You can set `AGE_PASSPHRASE` to provide the passphrase non-interactively:

```
AGE_PASSPHRASE="secret" python3 age.py -p input.txt -o input.txt.age
```

## Decrypting

Decrypt to a file:

```
python3 age.py -d -i key.txt input.txt.age -o input.txt
```

Decrypt to stdout:

```
python3 age.py -d -i key.txt input.txt.age
```

Decrypt passphrase-encrypted files:

```
python3 age.py -d -p input.txt.age -o input.txt
```

You can set `AGE_PASSPHRASE` for non-interactive decryption as well.

## Command reference

```
python3 age.py [input]
  -o, --output PATH               Output file (default: stdout)
  -d, --decrypt                   Decrypt mode
  -r, --recipient RECIPIENT       Encrypt to recipient (repeatable)
  -R, --recipients-file PATH      Encrypt to recipients listed in a file
  -i, --identity PATH             Decrypt with identities listed in a file
  -p, --passphrase                Use a passphrase (encrypt or decrypt)
  --scrypt-work-factor N          scrypt work factor for encryption (default 18)
  --scrypt-max-work-factor N      max scrypt factor for decryption (default 22)
  --keygen                        Generate a keypair
```

## Programmatic use

Import the module and call the helpers directly:

```python
from age import (
    ScryptRecipient,
    ScryptIdentity,
    X25519Recipient,
    X25519Identity,
    encrypt_bytes,
    decrypt_bytes,
    parse_recipient,
    parse_identity,
)

recipient = parse_recipient("age1...")
ciphertext = encrypt_bytes(b"hello", [recipient])

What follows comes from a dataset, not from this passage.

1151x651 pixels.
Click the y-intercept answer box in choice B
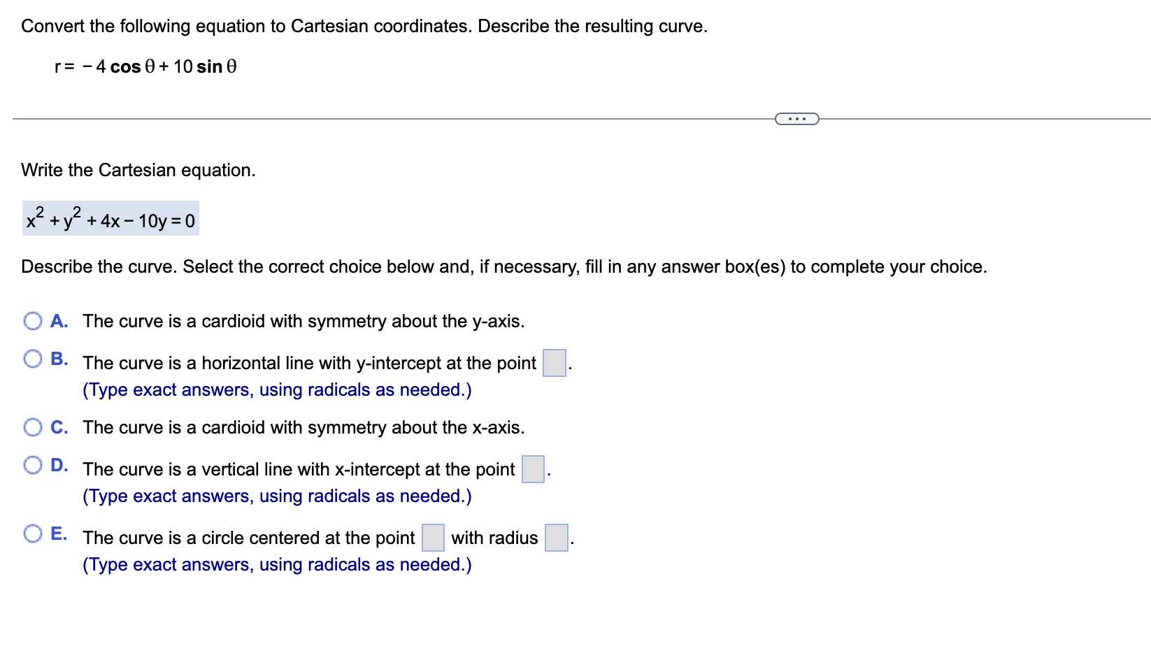tap(554, 363)
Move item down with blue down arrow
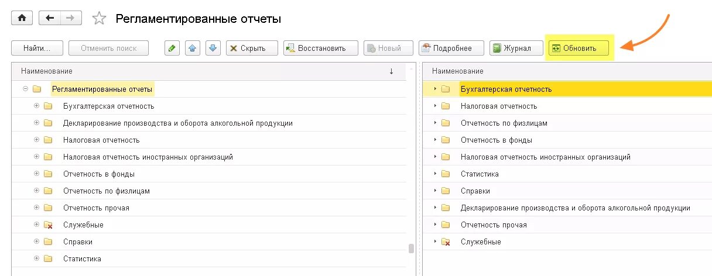Image resolution: width=712 pixels, height=276 pixels. click(213, 49)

identity = parse_identity("AGE-SECRET-KEY-1...")
plaintext = decrypt_bytes(ciphertext, [identity])
```

File-like streaming is also supported:

```python
from age import encrypt_file, decrypt_file, parse_recipient, parse_identity

with open("input.txt", "rb") as src, open("input.txt.age", "wb") as dst:
    encrypt_file(src, dst, [parse_recipient("age1...")])

with open("input.txt.age", "rb") as src, open("input.txt", "wb") as dst:
    decrypt_file(src, dst, [parse_identity("AGE-SECRET-KEY-1...")])
```

## Compatibility and limitations

- Compatible with the Go `age` tool for X25519 and scrypt recipients.
- Does not implement SSH keys, plugins, armor, or post-quantum hybrid keys.
- Uses the age v1 binary format (not ASCII armor).

## Troubleshooting

- "cryptography is required": install `cryptography` as above.
- "no recipients specified": provide `-r` or `-R`, or use `-p`.
- "no identities specified": provide `-i` or use `-p`.